Only the line with "The height and width of the screenshot is (675, 1200)." and the lines after it, through the end of the material, belong in the answer; repeat them exactly.

Start of Material to process

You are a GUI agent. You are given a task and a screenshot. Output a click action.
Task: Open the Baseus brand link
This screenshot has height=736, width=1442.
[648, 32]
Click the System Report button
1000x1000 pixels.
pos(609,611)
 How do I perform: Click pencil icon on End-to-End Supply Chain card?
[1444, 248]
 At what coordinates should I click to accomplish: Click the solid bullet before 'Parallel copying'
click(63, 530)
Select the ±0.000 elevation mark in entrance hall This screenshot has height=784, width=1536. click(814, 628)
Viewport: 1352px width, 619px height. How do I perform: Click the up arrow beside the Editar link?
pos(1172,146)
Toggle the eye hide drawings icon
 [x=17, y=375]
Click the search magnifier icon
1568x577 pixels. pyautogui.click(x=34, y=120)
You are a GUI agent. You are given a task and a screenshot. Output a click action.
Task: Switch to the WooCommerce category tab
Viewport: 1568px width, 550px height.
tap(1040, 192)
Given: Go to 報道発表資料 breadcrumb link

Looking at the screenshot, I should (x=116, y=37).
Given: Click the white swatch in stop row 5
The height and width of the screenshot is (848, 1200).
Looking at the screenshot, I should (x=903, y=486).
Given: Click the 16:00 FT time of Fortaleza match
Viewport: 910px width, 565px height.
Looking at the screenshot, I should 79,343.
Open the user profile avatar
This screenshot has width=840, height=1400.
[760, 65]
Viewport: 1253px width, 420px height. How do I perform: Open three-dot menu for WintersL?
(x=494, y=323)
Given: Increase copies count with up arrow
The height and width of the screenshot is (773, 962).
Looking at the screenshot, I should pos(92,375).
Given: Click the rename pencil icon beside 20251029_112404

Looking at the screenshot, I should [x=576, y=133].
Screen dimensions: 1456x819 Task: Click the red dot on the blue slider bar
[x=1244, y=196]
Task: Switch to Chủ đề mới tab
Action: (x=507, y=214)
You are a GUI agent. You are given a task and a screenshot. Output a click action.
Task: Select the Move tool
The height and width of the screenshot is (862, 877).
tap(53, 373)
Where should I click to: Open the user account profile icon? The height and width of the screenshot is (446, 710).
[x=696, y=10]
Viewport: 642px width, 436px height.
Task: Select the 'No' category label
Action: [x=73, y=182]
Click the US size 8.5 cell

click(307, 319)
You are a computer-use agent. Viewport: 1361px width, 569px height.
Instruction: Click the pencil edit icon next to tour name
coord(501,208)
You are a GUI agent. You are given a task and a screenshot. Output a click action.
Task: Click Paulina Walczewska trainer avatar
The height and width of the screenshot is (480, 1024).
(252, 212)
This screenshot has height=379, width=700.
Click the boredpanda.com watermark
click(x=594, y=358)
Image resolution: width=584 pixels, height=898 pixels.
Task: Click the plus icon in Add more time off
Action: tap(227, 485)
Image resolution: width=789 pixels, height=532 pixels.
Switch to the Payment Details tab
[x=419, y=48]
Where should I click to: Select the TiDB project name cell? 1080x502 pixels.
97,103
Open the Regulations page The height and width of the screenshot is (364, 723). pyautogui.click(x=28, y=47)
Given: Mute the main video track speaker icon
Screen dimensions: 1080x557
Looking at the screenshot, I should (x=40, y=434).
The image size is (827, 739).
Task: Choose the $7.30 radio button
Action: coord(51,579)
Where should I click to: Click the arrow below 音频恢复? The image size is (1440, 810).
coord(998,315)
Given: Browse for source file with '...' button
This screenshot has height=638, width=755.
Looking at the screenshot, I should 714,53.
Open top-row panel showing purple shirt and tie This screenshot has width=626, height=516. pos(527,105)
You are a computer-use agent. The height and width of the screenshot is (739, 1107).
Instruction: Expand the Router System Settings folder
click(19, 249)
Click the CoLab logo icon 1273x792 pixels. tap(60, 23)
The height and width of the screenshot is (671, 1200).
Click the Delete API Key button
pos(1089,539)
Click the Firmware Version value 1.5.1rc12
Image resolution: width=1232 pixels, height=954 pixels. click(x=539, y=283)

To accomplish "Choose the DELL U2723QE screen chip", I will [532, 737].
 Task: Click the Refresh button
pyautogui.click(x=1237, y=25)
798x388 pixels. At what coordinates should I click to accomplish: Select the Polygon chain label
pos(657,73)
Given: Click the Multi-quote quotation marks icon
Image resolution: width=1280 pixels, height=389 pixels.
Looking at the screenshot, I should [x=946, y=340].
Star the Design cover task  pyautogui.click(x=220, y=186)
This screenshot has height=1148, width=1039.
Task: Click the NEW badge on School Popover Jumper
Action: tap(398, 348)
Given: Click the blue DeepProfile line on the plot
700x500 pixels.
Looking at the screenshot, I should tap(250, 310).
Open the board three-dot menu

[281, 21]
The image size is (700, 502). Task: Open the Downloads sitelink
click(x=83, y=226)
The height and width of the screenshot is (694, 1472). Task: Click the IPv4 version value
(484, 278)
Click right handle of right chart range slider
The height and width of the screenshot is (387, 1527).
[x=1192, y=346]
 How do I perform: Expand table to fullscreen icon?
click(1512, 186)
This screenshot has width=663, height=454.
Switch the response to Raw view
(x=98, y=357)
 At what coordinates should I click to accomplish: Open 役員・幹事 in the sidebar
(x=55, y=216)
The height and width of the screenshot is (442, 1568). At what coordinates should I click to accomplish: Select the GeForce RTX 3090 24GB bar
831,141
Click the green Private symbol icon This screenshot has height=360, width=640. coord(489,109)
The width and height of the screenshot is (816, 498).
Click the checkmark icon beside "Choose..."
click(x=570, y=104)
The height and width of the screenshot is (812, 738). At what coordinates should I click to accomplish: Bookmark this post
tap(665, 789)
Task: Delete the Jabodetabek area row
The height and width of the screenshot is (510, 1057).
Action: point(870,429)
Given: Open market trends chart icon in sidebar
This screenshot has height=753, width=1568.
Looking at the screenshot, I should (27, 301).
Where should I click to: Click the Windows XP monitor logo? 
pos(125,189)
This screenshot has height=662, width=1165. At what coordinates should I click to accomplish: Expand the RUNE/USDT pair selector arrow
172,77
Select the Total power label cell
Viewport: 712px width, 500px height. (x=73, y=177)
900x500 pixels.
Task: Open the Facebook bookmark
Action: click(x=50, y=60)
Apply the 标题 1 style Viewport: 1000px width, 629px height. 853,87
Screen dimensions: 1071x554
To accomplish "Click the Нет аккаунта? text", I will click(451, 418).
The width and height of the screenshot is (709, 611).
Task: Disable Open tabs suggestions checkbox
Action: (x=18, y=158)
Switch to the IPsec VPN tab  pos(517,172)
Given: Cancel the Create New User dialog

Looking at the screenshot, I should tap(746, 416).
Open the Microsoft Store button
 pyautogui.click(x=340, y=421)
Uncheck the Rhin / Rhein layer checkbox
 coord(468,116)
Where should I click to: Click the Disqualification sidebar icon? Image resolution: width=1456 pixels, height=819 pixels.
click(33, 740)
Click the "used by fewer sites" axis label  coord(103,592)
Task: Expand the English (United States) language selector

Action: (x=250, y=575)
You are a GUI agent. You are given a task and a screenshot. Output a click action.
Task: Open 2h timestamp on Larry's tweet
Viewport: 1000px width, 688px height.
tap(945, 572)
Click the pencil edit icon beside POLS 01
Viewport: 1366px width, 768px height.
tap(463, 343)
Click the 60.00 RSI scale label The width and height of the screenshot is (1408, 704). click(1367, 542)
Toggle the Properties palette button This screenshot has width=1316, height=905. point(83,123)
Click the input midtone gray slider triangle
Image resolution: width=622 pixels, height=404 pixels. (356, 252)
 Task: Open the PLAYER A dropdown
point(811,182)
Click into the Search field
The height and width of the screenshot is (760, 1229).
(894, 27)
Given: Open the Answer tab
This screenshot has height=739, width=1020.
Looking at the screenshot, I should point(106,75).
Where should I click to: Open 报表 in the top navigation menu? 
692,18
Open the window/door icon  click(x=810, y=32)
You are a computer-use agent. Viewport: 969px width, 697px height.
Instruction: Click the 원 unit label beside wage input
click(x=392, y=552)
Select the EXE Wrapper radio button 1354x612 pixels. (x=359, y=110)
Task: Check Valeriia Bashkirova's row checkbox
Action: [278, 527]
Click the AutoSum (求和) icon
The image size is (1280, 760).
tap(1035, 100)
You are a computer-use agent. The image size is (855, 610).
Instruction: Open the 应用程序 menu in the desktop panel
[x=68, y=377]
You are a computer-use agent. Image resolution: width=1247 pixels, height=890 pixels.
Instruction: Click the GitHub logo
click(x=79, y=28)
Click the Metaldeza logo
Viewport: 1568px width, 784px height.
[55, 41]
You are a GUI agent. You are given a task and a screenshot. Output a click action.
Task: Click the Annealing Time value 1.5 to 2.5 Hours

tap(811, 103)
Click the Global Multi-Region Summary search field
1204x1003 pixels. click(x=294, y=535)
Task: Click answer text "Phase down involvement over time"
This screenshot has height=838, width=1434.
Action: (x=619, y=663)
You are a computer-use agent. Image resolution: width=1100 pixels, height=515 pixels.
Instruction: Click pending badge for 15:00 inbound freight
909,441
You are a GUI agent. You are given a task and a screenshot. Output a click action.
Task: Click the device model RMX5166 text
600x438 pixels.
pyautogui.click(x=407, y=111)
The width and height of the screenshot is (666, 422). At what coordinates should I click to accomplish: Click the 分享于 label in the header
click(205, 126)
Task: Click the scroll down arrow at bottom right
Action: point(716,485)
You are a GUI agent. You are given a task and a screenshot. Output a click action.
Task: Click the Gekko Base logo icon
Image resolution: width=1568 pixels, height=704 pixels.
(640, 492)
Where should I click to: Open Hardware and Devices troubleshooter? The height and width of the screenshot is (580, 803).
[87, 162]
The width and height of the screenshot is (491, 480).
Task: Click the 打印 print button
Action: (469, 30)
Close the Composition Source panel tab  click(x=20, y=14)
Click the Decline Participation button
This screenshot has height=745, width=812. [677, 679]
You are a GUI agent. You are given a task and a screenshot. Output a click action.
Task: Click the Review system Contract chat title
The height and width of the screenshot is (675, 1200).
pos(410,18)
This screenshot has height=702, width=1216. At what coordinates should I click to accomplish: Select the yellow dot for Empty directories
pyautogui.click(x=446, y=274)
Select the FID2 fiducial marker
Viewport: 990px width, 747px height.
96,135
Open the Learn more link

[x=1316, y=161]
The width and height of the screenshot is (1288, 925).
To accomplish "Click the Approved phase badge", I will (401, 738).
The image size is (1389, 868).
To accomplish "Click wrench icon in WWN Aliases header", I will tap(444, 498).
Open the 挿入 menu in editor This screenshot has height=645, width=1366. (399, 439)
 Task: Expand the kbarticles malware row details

End of Material to process

■ **Exercise response**:
The height and width of the screenshot is (675, 1200).
pos(410,18)
This screenshot has height=702, width=1216. At what coordinates should I click to accomplish: Select the yellow dot for Empty directories
pyautogui.click(x=446, y=274)
Select the FID2 fiducial marker
Viewport: 990px width, 747px height.
96,135
Open the Learn more link

[x=1316, y=161]
The width and height of the screenshot is (1288, 925).
To accomplish "Click the Approved phase badge", I will (401, 738).
The image size is (1389, 868).
To accomplish "Click wrench icon in WWN Aliases header", I will tap(444, 498).
Open the 挿入 menu in editor This screenshot has height=645, width=1366. (399, 439)
 Task: Expand the kbarticles malware row details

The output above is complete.